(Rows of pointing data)
--------------------
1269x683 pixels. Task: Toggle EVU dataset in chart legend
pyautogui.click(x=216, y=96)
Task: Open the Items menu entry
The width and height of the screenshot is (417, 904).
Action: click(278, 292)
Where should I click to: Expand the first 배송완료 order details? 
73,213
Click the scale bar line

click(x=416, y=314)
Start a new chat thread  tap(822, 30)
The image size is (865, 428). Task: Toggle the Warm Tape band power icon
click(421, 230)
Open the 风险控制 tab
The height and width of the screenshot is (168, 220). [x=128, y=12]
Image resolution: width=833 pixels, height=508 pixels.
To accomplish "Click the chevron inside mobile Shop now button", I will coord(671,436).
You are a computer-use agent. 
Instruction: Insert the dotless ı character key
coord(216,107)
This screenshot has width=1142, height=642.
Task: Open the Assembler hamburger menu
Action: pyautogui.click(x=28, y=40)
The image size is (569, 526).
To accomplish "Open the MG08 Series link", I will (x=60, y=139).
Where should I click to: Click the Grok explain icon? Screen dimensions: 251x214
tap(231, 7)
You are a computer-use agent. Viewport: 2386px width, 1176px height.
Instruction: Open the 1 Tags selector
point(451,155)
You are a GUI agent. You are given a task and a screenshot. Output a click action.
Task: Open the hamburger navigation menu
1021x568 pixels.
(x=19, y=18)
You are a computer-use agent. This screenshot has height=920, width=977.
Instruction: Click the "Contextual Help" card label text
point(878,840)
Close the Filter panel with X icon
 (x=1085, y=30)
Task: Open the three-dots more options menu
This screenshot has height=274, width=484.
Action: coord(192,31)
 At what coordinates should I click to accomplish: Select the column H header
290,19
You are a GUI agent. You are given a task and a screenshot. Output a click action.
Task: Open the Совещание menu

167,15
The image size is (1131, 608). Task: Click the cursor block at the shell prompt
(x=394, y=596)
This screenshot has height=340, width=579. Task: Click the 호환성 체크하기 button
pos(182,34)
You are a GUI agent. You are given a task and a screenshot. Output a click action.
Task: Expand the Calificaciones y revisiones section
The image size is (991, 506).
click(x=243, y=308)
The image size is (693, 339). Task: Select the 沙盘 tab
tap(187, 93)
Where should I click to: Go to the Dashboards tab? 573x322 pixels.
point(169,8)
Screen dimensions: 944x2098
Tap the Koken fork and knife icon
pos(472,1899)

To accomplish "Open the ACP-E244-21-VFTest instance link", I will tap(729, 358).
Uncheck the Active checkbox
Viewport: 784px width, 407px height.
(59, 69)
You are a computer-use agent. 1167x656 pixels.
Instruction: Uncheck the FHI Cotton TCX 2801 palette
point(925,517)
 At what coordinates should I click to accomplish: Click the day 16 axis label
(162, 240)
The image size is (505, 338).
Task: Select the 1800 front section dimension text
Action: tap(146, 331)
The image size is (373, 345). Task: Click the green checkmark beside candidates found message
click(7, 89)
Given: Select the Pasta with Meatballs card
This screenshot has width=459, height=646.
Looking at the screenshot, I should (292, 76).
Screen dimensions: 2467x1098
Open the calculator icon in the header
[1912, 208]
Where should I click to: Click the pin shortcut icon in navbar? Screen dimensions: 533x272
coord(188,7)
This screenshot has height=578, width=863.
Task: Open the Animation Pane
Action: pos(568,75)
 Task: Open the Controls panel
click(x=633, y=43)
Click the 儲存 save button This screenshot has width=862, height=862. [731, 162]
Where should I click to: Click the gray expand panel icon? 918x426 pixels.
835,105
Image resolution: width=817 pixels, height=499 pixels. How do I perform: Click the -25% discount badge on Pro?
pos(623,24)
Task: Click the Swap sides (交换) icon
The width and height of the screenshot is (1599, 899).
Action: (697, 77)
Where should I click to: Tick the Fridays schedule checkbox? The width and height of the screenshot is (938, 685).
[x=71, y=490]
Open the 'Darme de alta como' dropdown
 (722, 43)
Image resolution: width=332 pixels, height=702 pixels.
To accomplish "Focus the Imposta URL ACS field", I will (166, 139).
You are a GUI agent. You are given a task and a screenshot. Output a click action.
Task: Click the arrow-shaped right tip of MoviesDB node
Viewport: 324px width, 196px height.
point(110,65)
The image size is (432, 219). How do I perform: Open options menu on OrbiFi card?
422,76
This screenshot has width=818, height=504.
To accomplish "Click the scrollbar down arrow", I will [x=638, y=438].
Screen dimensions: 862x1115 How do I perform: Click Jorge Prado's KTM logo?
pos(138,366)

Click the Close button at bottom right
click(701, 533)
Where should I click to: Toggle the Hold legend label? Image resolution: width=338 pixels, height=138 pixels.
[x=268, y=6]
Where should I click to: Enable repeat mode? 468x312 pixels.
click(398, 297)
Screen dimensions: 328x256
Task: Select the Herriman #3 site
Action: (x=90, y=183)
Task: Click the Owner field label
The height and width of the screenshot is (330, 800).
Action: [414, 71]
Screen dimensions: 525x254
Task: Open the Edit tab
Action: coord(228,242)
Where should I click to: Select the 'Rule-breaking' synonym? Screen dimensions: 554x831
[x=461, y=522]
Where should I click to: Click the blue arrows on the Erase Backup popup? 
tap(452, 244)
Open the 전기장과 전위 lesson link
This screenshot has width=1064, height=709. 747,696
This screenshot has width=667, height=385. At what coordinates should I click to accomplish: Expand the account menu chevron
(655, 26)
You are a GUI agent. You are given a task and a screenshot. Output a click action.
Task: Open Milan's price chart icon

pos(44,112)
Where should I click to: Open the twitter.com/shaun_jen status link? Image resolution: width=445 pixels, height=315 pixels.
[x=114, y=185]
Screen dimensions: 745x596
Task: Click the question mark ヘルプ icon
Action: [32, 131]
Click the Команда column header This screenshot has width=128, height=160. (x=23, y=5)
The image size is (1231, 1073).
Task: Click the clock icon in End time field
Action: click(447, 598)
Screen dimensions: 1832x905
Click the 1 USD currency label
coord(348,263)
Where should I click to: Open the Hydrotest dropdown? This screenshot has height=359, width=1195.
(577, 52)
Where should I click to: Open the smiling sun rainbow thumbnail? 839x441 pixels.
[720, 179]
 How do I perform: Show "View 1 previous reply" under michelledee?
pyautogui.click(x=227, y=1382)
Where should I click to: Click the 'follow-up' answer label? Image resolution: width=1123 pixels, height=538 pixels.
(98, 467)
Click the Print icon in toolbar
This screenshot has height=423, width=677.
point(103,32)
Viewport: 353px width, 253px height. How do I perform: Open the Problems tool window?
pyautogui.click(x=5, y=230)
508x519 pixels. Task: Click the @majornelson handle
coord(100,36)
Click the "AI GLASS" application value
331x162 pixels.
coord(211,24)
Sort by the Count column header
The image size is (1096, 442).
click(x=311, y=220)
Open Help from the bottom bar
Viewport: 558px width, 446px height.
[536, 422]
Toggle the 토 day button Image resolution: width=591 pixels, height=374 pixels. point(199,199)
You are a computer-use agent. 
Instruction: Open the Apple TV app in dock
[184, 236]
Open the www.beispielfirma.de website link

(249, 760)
--------------------
STATED GOAL =>
Lay out every line of the items above as a Markdown table with the columns "Row" and "Line," numbering the rows in order. Leave out blank lines.

OUTPUT FOR THIS EXERCISE =>
| Row | Line |
|---|---|
| 1 | 1269x683 pixels. Task: Toggle EVU dataset in chart legend |
| 2 | pyautogui.click(x=216, y=96) |
| 3 | Task: Open the Items menu entry |
| 4 | The width and height of the screenshot is (417, 904). |
| 5 | Action: click(278, 292) |
| 6 | Where should I click to: Expand the first 배송완료 order details?  |
| 7 | 73,213 |
| 8 | Click the scale bar line |
| 9 | click(x=416, y=314) |
| 10 | Start a new chat thread  tap(822, 30) |
| 11 | The image size is (865, 428). Task: Toggle the Warm Tape band power icon |
| 12 | click(421, 230) |
| 13 | Open the 风险控制 tab |
| 14 | The height and width of the screenshot is (168, 220). [x=128, y=12] |
| 15 | Image resolution: width=833 pixels, height=508 pixels. |
| 16 | To accomplish "Click the chevron inside mobile Shop now button", I will coord(671,436). |
| 17 | You are a computer-use agent.  |
| 18 | Instruction: Insert the dotless ı character key |
| 19 | coord(216,107) |
| 20 | This screenshot has width=1142, height=642. |
| 21 | Task: Open the Assembler hamburger menu |
| 22 | Action: pyautogui.click(x=28, y=40) |
| 23 | The image size is (569, 526). |
| 24 | To accomplish "Open the MG08 Series link", I will (x=60, y=139). |
| 25 | Where should I click to: Click the Grok explain icon? Screen dimensions: 251x214 |
| 26 | tap(231, 7) |
| 27 | You are a computer-use agent. Viewport: 2386px width, 1176px height. |
| 28 | Instruction: Open the 1 Tags selector |
| 29 | point(451,155) |
| 30 | You are a GUI agent. You are given a task and a screenshot. Output a click action. |
| 31 | Task: Open the hamburger navigation menu |
| 32 | 1021x568 pixels. |
| 33 | (x=19, y=18) |
| 34 | You are a computer-use agent. This screenshot has height=920, width=977. |
| 35 | Instruction: Click the "Contextual Help" card label text |
| 36 | point(878,840) |
| 37 | Close the Filter panel with X icon |
| 38 |  (x=1085, y=30) |
| 39 | Task: Open the three-dots more options menu |
| 40 | This screenshot has height=274, width=484. |
| 41 | Action: coord(192,31) |
| 42 |  At what coordinates should I click to accomplish: Select the column H header |
| 43 | 290,19 |
| 44 | You are a GUI agent. You are given a task and a screenshot. Output a click action. |
| 45 | Task: Open the Совещание menu |
| 46 | 167,15 |
| 47 | The image size is (1131, 608). Task: Click the cursor block at the shell prompt |
| 48 | (x=394, y=596) |
| 49 | This screenshot has height=340, width=579. Task: Click the 호환성 체크하기 button |
| 50 | pos(182,34) |
| 51 | You are a GUI agent. You are given a task and a screenshot. Output a click action. |
| 52 | Task: Expand the Calificaciones y revisiones section |
| 53 | The image size is (991, 506). |
| 54 | click(x=243, y=308) |
| 55 | The image size is (693, 339). Task: Select the 沙盘 tab |
| 56 | tap(187, 93) |
| 57 | Where should I click to: Go to the Dashboards tab? 573x322 pixels. |
| 58 | point(169,8) |
| 59 | Screen dimensions: 944x2098 |
| 60 | Tap the Koken fork and knife icon |
| 61 | pos(472,1899) |
| 62 | To accomplish "Open the ACP-E244-21-VFTest instance link", I will tap(729, 358). |
| 63 | Uncheck the Active checkbox |
| 64 | Viewport: 784px width, 407px height. |
| 65 | (59, 69) |
| 66 | You are a computer-use agent. 1167x656 pixels. |
| 67 | Instruction: Uncheck the FHI Cotton TCX 2801 palette |
| 68 | point(925,517) |
| 69 |  At what coordinates should I click to accomplish: Click the day 16 axis label |
| 70 | (162, 240) |
| 71 | The image size is (505, 338). |
| 72 | Task: Select the 1800 front section dimension text |
| 73 | Action: tap(146, 331) |
| 74 | The image size is (373, 345). Task: Click the green checkmark beside candidates found message |
| 75 | click(7, 89) |
| 76 | Given: Select the Pasta with Meatballs card |
| 77 | This screenshot has width=459, height=646. |
| 78 | Looking at the screenshot, I should (292, 76). |
| 79 | Screen dimensions: 2467x1098 |
| 80 | Open the calculator icon in the header |
| 81 | [1912, 208] |
| 82 | Where should I click to: Click the pin shortcut icon in navbar? Screen dimensions: 533x272 |
| 83 | coord(188,7) |
| 84 | This screenshot has height=578, width=863. |
| 85 | Task: Open the Animation Pane |
| 86 | Action: pos(568,75) |
| 87 |  Task: Open the Controls panel |
| 88 | click(x=633, y=43) |
| 89 | Click the 儲存 save button This screenshot has width=862, height=862. [731, 162] |
| 90 | Where should I click to: Click the gray expand panel icon? 918x426 pixels. |
| 91 | 835,105 |
| 92 | Image resolution: width=817 pixels, height=499 pixels. How do I perform: Click the -25% discount badge on Pro? |
| 93 | pos(623,24) |
| 94 | Task: Click the Swap sides (交换) icon |
| 95 | The width and height of the screenshot is (1599, 899). |
| 96 | Action: (697, 77) |
| 97 | Where should I click to: Tick the Fridays schedule checkbox? The width and height of the screenshot is (938, 685). |
| 98 | [x=71, y=490] |
| 99 | Open the 'Darme de alta como' dropdown |
| 100 |  (722, 43) |
| 101 | Image resolution: width=332 pixels, height=702 pixels. |
| 102 | To accomplish "Focus the Imposta URL ACS field", I will (166, 139). |
| 103 | You are a GUI agent. You are given a task and a screenshot. Output a click action. |
| 104 | Task: Click the arrow-shaped right tip of MoviesDB node |
| 105 | Viewport: 324px width, 196px height. |
| 106 | point(110,65) |
| 107 | The image size is (432, 219). How do I perform: Open options menu on OrbiFi card? |
| 108 | 422,76 |
| 109 | This screenshot has width=818, height=504. |
| 110 | To accomplish "Click the scrollbar down arrow", I will [x=638, y=438]. |
| 111 | Screen dimensions: 862x1115 How do I perform: Click Jorge Prado's KTM logo? |
| 112 | pos(138,366) |
| 113 | Click the Close button at bottom right |
| 114 | click(701, 533) |
| 115 | Where should I click to: Toggle the Hold legend label? Image resolution: width=338 pixels, height=138 pixels. |
| 116 | [x=268, y=6] |
| 117 | Where should I click to: Enable repeat mode? 468x312 pixels. |
| 118 | click(398, 297) |
| 119 | Screen dimensions: 328x256 |
| 120 | Task: Select the Herriman #3 site |
| 121 | Action: (x=90, y=183) |
| 122 | Task: Click the Owner field label |
| 123 | The height and width of the screenshot is (330, 800). |
| 124 | Action: [414, 71] |
| 125 | Screen dimensions: 525x254 |
| 126 | Task: Open the Edit tab |
| 127 | Action: coord(228,242) |
| 128 | Where should I click to: Select the 'Rule-breaking' synonym? Screen dimensions: 554x831 |
| 129 | [x=461, y=522] |
| 130 | Where should I click to: Click the blue arrows on the Erase Backup popup?  |
| 131 | tap(452, 244) |
| 132 | Open the 전기장과 전위 lesson link |
| 133 | This screenshot has width=1064, height=709. 747,696 |
| 134 | This screenshot has width=667, height=385. At what coordinates should I click to accomplish: Expand the account menu chevron |
| 135 | (655, 26) |
| 136 | You are a GUI agent. You are given a task and a screenshot. Output a click action. |
| 137 | Task: Open Milan's price chart icon |
| 138 | pos(44,112) |
| 139 | Where should I click to: Open the twitter.com/shaun_jen status link? Image resolution: width=445 pixels, height=315 pixels. |
| 140 | [x=114, y=185] |
| 141 | Screen dimensions: 745x596 |
| 142 | Task: Click the question mark ヘルプ icon |
| 143 | Action: [32, 131] |
| 144 | Click the Команда column header This screenshot has width=128, height=160. (x=23, y=5) |
| 145 | The image size is (1231, 1073). |
| 146 | Task: Click the clock icon in End time field |
| 147 | Action: click(447, 598) |
| 148 | Screen dimensions: 1832x905 |
| 149 | Click the 1 USD currency label |
| 150 | coord(348,263) |
| 151 | Where should I click to: Open the Hydrotest dropdown? This screenshot has height=359, width=1195. |
| 152 | (577, 52) |
| 153 | Where should I click to: Open the smiling sun rainbow thumbnail? 839x441 pixels. |
| 154 | [720, 179] |
| 155 |  How do I perform: Show "View 1 previous reply" under michelledee? |
| 156 | pyautogui.click(x=227, y=1382) |
| 157 | Where should I click to: Click the 'follow-up' answer label? Image resolution: width=1123 pixels, height=538 pixels. |
| 158 | (98, 467) |
| 159 | Click the Print icon in toolbar |
| 160 | This screenshot has height=423, width=677. |
| 161 | point(103,32) |
| 162 | Viewport: 353px width, 253px height. How do I perform: Open the Problems tool window? |
| 163 | pyautogui.click(x=5, y=230) |
| 164 | 508x519 pixels. Task: Click the @majornelson handle |
| 165 | coord(100,36) |
| 166 | Click the "AI GLASS" application value |
| 167 | 331x162 pixels. |
| 168 | coord(211,24) |
| 169 | Sort by the Count column header |
| 170 | The image size is (1096, 442). |
| 171 | click(x=311, y=220) |
| 172 | Open Help from the bottom bar |
| 173 | Viewport: 558px width, 446px height. |
| 174 | [536, 422] |
| 175 | Toggle the 토 day button Image resolution: width=591 pixels, height=374 pixels. point(199,199) |
| 176 | You are a computer-use agent.  |
| 177 | Instruction: Open the Apple TV app in dock |
| 178 | [184, 236] |
| 179 | Open the www.beispielfirma.de website link |
| 180 | (249, 760) |